L’action en paiement direct d’un sous-traitant : qui doit payer ?

CE 18 septembre 2019, Société communale de Saint-Martin, req. n°425716

Dans cette affaire, le Conseil d’État rappelle que l’obligation de payer les prestations réalisées par le sous-traitant incombe au maître d’ouvrage. Cependant, il précise que l’obligation peut peser sur le mandataire du maître de l’ouvrage  lorsqu’il lui a été confié l’exercice de certaines attributions concernant les prestations effectuées par le sous-traitant.

Enseignement n°1 : L’action en paiement direct d’un sous-traitant contre le maître d’ouvrage

Le Conseil d’État rappelle les conditions du paiement direct du sous-traitant. Il précise que la prestation réalisée par le sous-traitant, si elle a été « accepté » et « dont les conditions de paiement ont été agréées » par le maître d’ouvrage impose à ce dernier une obligation de payer (art. 6, loi du 31 décembre 1975 relative à la sous-traitance). Autrement dit, seules ces prestations validées par le maître d’ouvrages donnent droit au paiement direct par le maître d’ouvrage.

Le juge administratif a déjà eu l’occasion d’insister sur le formalisme auquel doit se soumettre le sous-traitant dans sa demande de paiement des prestations réalisées depuis la loi du 31 décembre 1975. Le Conseil d’État a par le passé précisé que le sous-traitant doit d’abord adresser sa demande de paiement direct à l’entrepreneur principal comprenant toutes les pièces justificatives (CE, 19 avr. 2017, Dpt. Hérault, req. n°396174). C’est seulement après que le sous-traitant peut demander le paiement direct au maître d’ouvrage (CAA Douai, 25 avr. 2019, Sté Entreprise Dufour et a., req. n°17DA00023).

L’arrêt du 18 septembre 2019 donne l’occasion au Conseil d’État de préciser qu’en cas « de désaccord sur les sommes dues » et donc en cas d’impayé, « le sous-traitant peut engager, devant le juge administratif si le contrat principal est administratif, une action en paiement direct ». Le Conseil d’État précise également que ce recours n’engage pas la responsabilité quasi-délictuelle du maître d’ouvrage mais consiste uniquement dans l’obtention des sommes que le sous-traitant « estime lui être dues ».

Enseignement n°2 : L’action en paiement direct d’un sous-traitant contre le mandataire du maître d’ouvrage

L’arrêt du 18 septembre 2019 a pour particularité que les prestations réalisées par le sous-traitant l’ont été sous la conduite et la responsabilité d’un mandataire. Ce dernier agissait au nom et pour le compte du maître d’ouvrage.
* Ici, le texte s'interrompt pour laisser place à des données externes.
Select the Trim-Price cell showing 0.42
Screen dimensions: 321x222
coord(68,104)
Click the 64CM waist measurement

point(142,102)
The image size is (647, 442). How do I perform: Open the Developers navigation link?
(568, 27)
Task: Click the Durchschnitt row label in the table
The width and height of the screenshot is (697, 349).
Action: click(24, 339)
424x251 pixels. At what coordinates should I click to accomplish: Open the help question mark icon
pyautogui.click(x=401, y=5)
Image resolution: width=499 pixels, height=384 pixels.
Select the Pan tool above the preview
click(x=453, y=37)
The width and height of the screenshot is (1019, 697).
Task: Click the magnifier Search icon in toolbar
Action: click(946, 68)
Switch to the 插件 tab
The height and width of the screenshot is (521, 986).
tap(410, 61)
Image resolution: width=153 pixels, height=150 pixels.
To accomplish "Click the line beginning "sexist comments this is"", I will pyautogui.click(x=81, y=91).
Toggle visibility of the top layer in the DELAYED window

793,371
Dans ce cas de figure, le Conseil d’État rappelle qu’en vertu de l’article 3 de la loi du 12 juillet 1985 relative à la maîtrise d’ouvrage et à ses rapports avec la maîtrise privée, « le juge, saisi d’une action en paiement direct par un sous-traitant, peut mettre à la charge du mandataire le versement des sommes éventuellement dues ». Cette disposition législative est d’ailleurs actuellement codifiée à l’article L. 2425-5 du Code de la commande publique.

Tel sera le cas si le sous-traitant démontre que les prestations qu’il a réalisé et dont il demande le paiement font parties « des missions qui incombent au mandataire en vertu du contrat qu’il a conclu avec le maître d’ouvrage ».
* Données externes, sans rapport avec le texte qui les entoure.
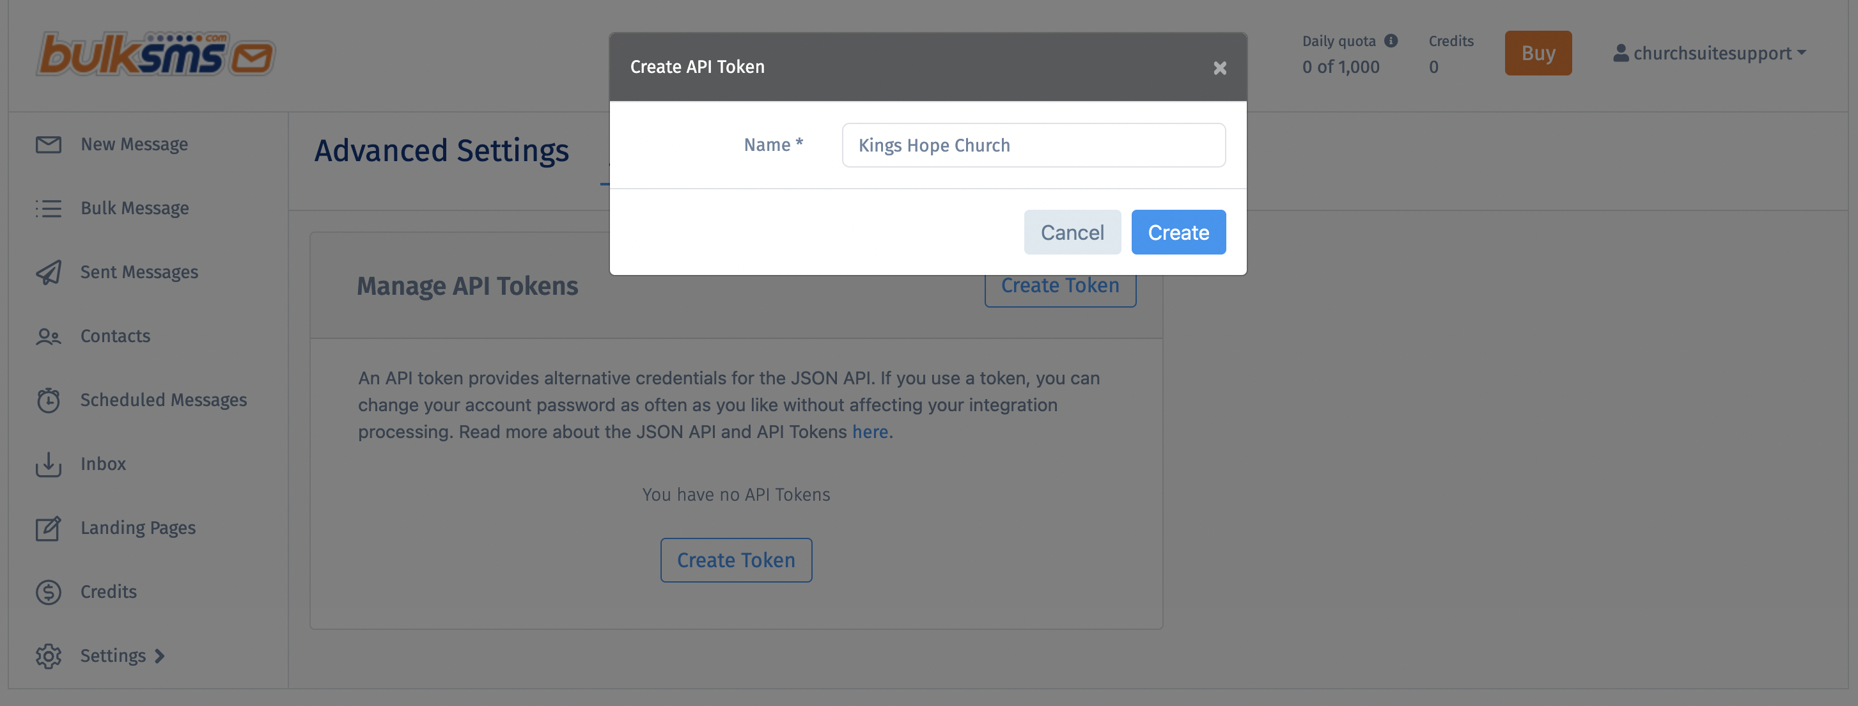Click the New Message envelope icon
Viewport: 1858px width, 706px height.
coord(48,144)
Le Conseil d’État précise enfin que la solution est identique lors d’un recours devant le juge du référé provision.


CE, 18 septembre 2019, Société communale de Saint-Martin, req. n°425716

Procédure contentieuse antérieure

La société Eiffage Energie Guadeloupe a saisi, sur le fondement de l’article R. 541-1 du code de justice administrative, le juge des référés du tribunal administratif de la Guadeloupe d’une demande tendant à la condamnation solidaire du syndicat intercommunal d’alimentation en eau et assainissement de la Guadeloupe (SIAEAG), de la communauté d’agglomération Grand Sud Caraïbes (CAGSC) et de la société communale de Saint-Martin (SEMSAMAR) à lui verser, d’une part, une provision de 427 124,34 euros au titre des prestations qu’elle a réalisées dans le cadre de l’opération de construction et de raccordement de la station d’épuration de Capesterre Belle-Eau et, d’autre part, une provision de 123 418,01 euros au titre des intérêts moratoires échus au 31 décembre 2017. Par une ordonnance n° 1701270 du 26 avril 2018, le juge des référés du tribunal administratif de la Guadeloupe a rejeté cette demande.

Par une ordonnance n° 18BX01675 du 9 novembre 2018, le juge des référés de la cour administrative d’appel de Bordeaux a, sur appel de la société Eiffage Energie Systèmes – Guadeloupe, venant aux droits de la société Eiffage Energie Guadeloupe, condamné solidairement la CAGSC et la SEMSAMAR à verser une provision de 561 772,96 euros et réformé en ce qu’elle avait de contraire l’ordonnance du juge des référés du tribunal administratif de la Guadeloupe.

Considérant ce qui suit :

  1. Le pourvoi de la société communale de Saint-Martin (SEMSAMAR) enregistré sous le n° 425716, d’une part, et sa requête enregistrée sous le n° 426120, d’autre part, sont dirigés contre la même ordonnance n° 18BX01675 du 9 novembre 2018 de la cour administrative d’appel de Bordeaux. Il y a lieu de les joindre pour statuer par une seule décision.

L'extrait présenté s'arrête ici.